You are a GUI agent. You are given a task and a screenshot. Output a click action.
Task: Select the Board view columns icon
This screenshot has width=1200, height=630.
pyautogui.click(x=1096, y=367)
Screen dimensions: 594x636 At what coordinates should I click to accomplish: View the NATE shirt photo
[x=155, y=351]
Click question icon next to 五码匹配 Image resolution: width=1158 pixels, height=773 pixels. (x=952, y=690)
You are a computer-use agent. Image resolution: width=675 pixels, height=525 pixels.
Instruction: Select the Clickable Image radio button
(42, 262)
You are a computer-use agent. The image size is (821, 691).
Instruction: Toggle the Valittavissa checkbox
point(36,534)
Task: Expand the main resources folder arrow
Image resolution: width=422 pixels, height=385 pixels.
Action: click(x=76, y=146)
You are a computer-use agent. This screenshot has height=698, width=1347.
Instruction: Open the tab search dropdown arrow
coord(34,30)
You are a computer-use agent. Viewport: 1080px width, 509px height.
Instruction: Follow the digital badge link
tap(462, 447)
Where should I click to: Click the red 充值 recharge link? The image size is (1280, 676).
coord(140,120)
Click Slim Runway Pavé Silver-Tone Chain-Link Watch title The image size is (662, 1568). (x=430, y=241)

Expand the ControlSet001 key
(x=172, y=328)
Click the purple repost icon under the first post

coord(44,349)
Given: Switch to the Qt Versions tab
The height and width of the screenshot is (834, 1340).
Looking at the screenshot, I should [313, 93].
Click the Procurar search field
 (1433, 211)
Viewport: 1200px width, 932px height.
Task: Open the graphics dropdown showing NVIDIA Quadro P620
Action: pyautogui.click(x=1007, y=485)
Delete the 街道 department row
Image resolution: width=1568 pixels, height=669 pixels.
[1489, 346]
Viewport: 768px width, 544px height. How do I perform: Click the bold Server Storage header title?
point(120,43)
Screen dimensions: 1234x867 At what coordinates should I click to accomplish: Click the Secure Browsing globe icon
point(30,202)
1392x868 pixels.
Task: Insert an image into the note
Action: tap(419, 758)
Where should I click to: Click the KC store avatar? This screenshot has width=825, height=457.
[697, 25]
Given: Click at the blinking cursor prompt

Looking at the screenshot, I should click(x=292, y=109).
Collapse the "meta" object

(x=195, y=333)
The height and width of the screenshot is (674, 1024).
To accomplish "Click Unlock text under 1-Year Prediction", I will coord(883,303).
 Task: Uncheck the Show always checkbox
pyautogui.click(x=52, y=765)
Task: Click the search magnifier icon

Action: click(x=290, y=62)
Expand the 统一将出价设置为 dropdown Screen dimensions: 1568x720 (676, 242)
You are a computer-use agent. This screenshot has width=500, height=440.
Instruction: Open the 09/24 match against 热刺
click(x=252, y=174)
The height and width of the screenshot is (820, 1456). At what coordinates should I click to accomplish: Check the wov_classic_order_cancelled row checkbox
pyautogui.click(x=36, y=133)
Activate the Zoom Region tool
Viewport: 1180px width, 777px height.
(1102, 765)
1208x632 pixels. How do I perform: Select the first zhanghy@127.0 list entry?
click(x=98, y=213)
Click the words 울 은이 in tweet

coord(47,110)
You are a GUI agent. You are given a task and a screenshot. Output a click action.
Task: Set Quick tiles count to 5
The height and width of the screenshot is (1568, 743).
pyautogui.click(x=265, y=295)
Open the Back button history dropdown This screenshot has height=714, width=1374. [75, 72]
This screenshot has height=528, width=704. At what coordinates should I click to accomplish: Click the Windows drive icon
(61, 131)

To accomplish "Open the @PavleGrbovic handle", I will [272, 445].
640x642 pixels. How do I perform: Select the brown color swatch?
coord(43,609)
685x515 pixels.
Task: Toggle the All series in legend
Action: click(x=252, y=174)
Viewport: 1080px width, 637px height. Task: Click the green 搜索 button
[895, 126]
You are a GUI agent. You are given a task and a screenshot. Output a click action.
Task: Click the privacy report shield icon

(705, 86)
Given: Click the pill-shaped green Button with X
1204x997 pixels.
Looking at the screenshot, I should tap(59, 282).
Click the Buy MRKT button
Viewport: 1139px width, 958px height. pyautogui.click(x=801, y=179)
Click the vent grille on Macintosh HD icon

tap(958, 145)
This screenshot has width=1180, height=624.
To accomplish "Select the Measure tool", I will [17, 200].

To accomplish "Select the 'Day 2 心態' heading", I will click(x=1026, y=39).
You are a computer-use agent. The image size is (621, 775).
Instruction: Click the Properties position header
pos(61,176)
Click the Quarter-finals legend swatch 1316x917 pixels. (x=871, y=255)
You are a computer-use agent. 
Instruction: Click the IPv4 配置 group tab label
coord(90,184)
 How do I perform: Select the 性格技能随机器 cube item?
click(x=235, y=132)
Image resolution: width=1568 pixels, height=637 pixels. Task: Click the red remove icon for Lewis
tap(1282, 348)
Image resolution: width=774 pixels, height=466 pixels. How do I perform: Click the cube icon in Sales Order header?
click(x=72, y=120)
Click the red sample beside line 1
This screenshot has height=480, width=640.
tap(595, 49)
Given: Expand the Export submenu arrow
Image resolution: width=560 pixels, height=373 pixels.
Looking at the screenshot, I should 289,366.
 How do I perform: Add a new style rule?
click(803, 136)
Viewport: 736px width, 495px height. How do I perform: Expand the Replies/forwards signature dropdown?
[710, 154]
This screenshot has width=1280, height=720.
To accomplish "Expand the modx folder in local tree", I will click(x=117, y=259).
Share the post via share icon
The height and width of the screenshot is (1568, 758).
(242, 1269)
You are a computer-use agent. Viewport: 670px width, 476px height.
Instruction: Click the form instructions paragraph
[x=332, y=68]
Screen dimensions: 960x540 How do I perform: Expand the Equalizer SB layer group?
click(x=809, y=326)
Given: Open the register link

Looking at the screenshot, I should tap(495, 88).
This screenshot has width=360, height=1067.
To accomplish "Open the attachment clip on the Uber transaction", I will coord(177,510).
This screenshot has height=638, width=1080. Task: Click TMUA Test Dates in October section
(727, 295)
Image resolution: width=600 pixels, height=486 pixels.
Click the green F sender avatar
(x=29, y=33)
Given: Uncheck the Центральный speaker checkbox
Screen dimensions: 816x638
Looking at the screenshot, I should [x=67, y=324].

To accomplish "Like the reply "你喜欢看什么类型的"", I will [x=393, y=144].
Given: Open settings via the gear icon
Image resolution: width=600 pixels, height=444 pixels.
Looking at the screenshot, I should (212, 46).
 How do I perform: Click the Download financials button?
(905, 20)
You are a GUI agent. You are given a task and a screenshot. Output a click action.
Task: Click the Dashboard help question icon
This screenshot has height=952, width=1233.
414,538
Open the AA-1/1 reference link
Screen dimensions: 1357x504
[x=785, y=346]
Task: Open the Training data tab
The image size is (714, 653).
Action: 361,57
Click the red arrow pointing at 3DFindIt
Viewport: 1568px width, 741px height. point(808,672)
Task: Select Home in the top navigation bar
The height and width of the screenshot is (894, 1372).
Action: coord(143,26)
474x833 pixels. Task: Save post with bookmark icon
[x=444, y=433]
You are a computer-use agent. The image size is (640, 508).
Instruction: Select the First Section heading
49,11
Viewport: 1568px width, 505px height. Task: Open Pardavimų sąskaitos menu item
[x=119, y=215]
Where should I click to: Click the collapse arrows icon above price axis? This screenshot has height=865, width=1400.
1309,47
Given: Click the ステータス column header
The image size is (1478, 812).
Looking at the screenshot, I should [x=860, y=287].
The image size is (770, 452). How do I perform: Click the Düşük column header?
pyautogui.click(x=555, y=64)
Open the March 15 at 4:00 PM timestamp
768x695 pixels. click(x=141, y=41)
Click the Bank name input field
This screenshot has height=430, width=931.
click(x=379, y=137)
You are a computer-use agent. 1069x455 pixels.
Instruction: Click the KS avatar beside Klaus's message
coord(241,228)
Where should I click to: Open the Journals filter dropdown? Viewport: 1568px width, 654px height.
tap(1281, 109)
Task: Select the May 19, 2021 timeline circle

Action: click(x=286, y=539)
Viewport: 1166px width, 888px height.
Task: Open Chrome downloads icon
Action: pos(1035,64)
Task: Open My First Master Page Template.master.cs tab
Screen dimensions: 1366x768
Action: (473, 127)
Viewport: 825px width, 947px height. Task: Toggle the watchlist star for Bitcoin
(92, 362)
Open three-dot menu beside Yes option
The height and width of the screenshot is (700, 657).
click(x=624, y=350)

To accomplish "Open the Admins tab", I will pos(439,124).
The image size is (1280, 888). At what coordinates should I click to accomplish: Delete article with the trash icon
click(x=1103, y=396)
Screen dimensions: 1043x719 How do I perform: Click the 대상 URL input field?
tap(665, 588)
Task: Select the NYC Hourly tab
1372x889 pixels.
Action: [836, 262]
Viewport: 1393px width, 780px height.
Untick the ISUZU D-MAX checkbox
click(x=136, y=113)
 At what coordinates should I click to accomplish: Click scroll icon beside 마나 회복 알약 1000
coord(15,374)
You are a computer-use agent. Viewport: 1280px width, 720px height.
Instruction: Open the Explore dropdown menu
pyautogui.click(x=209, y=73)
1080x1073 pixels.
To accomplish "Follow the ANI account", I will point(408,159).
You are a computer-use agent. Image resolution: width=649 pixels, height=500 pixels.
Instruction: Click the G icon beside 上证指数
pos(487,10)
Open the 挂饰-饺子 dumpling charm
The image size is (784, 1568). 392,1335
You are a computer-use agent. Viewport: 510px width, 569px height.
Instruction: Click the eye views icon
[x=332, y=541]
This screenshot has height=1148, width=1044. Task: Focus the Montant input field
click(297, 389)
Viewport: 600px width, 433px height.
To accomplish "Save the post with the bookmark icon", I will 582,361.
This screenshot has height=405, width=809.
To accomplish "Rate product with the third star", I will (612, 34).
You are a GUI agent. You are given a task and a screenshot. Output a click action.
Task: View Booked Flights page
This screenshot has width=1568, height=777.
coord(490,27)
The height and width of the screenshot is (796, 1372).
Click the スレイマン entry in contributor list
*****
Only the lines from the first line of the records through the one containing "You are a computer-use agent. The image size is (821, 691)." should be reproduced, exactly, with both of them included.

Result of this exercise:
You are a GUI agent. You are given a task and a screenshot. Output a click action.
Task: Select the Board view columns icon
This screenshot has width=1200, height=630.
pyautogui.click(x=1096, y=367)
Screen dimensions: 594x636 At what coordinates should I click to accomplish: View the NATE shirt photo
[x=155, y=351]
Click question icon next to 五码匹配 Image resolution: width=1158 pixels, height=773 pixels. (x=952, y=690)
You are a computer-use agent. Image resolution: width=675 pixels, height=525 pixels.
Instruction: Select the Clickable Image radio button
(42, 262)
You are a computer-use agent. The image size is (821, 691).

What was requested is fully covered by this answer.